I've had a few discussions recently with people about Storage Teams, how they are organised and what perhaps they should look like in the future. There is a feeling amongst many people who sit outside the storage arena that storage is a deep black art; the successor to the deep black art that was mainframe system programming. And for many years, the storage teams and the vendors have colluded in this.
Ask a storage manager to do something for you and there will often be a pursing of lips, an intake of breath and a comment, 'well I could give you that but that's not really the way it works'; or a narrowing of the eyes and a shaking of the head, 'Hmmm….complicated, it'll cost you!'.
Indeed, the storage monkey is the plumber of the infrastructure world!
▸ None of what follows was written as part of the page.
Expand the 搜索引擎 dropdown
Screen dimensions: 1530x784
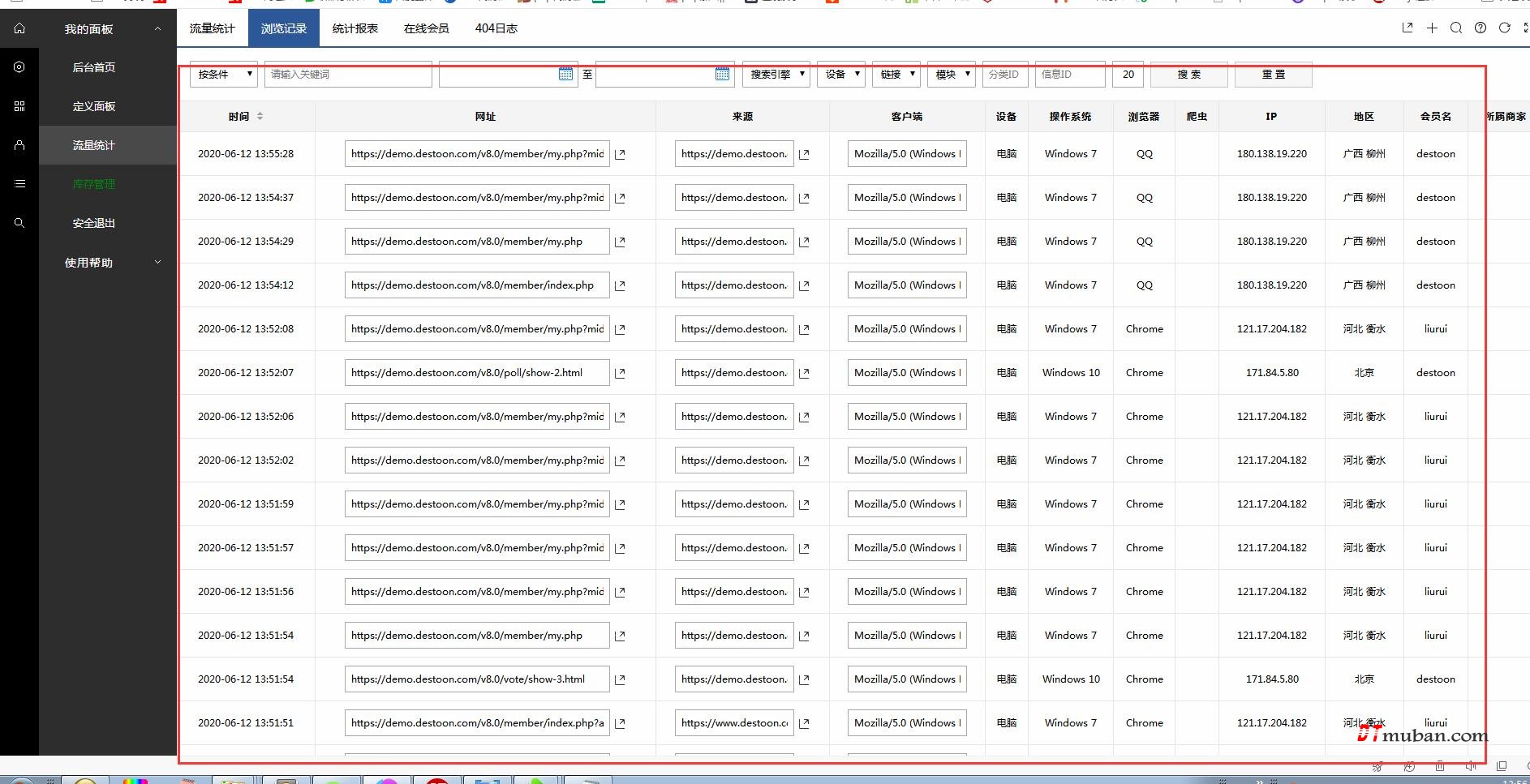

Or at least this is what it feels like looking in but this attitude/position is beginning to be challenged more and more; virtualisation has meant that generalists are becoming more common and infrastructure ownership is becoming blurred.
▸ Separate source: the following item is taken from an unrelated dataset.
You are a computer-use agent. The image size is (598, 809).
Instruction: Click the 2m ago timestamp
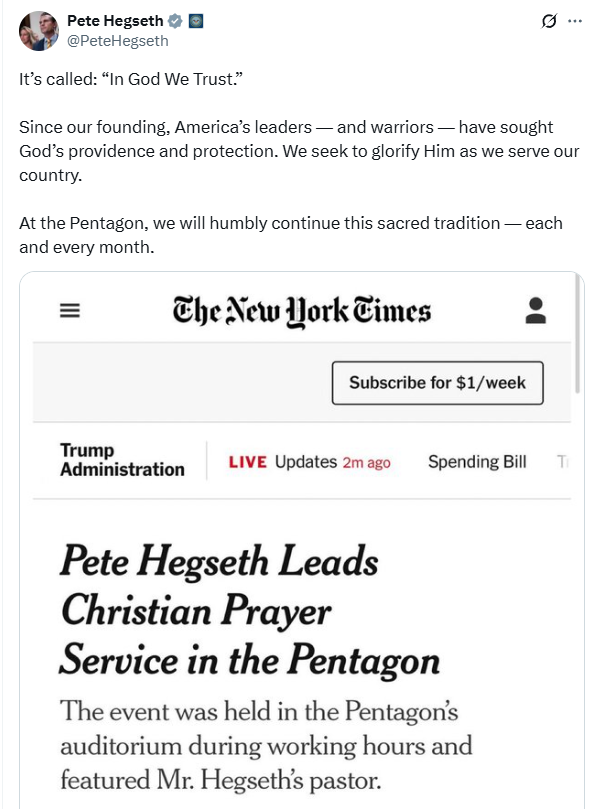click(367, 463)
Who is the storage team when a Lefthand software appliance is deployed? Who is the storage team when a Sun 7000 gets deployed? In fact, arguably any NAS product has more in common with servers than traditional block storage arrays.
Who owns the converged network? Much of the resistance to iSCSI came from within the storage teams aided and abetted by the traditional vendors. However we now have FCoE and we now have the first commercially available FCoE array; so we are going to have to sort out the politics and the state of denial that we've all been in because FCoE is fibre channel and we can't get away with claiming anything different.
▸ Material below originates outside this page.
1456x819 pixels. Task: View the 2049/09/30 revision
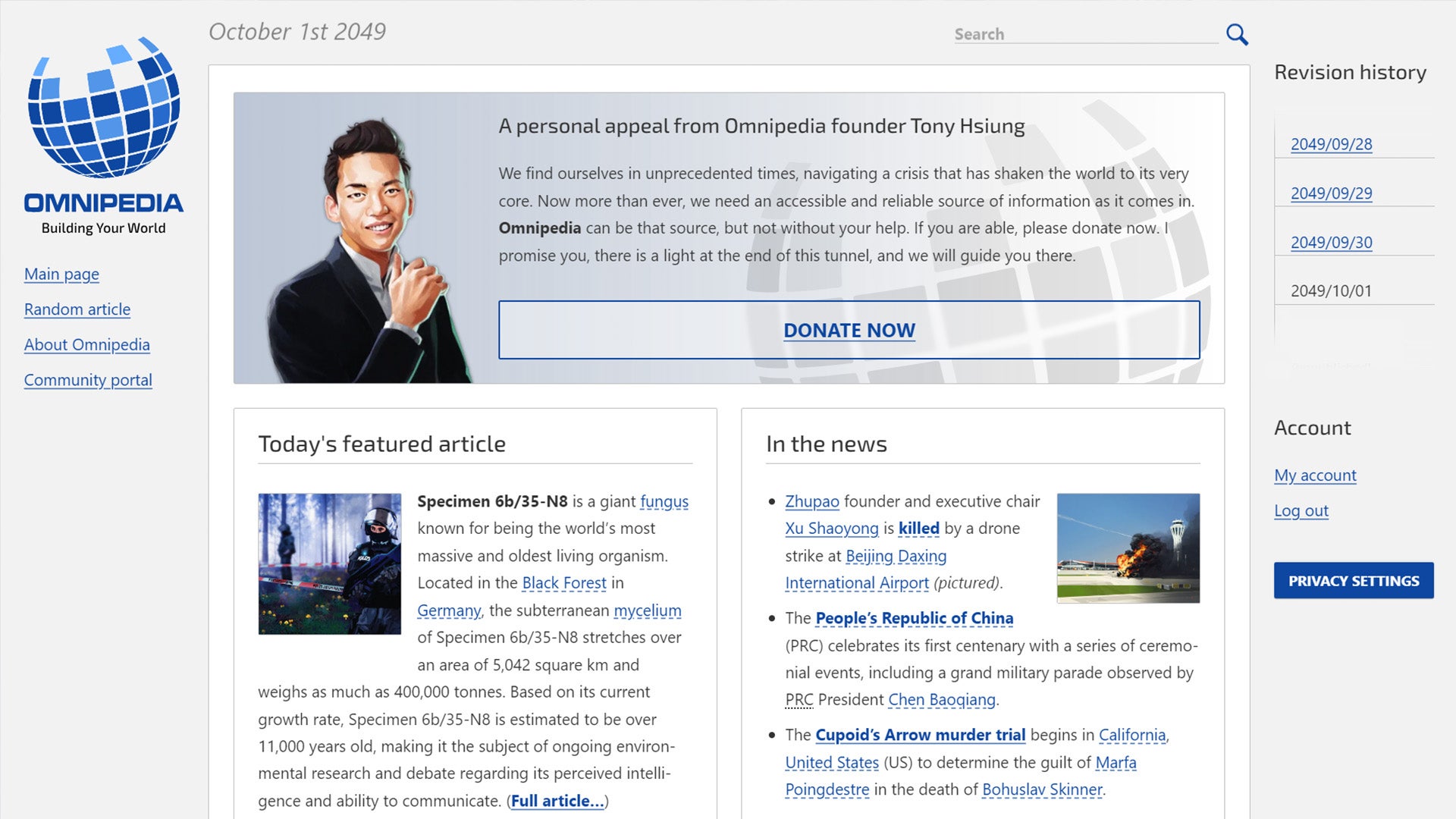(1332, 242)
There will be a converged network and that network will be Ethernet; we can have two teams attempt to manage it or we can have one. I suspect that many will try the two teams approach, just as when I was first involved in deploying an IP network that we kept a seperate team to manage the SNA network. But eventually, the teams will merge and become one.
But I for one look forward to this; I look forward to the time where the storage team isn't begging the server team for root-level access to do something because they should all be one team and they should be pulling together to provide Service; not servers, storage and network but Service.
And I think that is the biggest win that the Cloud could give us. Technically we have been ready for the Cloud for some time; yes, the management tools are a bit lacking but we are ready. Politically and emotionally we need to move out of our infrastructure silos and move on.
This will causes some huge problems for some vendors in the future; it is going to be very hard to be just a storage vendor, just a server vendor or just a network vendor. I think you can get away with that for another two-three years but long-term, I think you might struggle.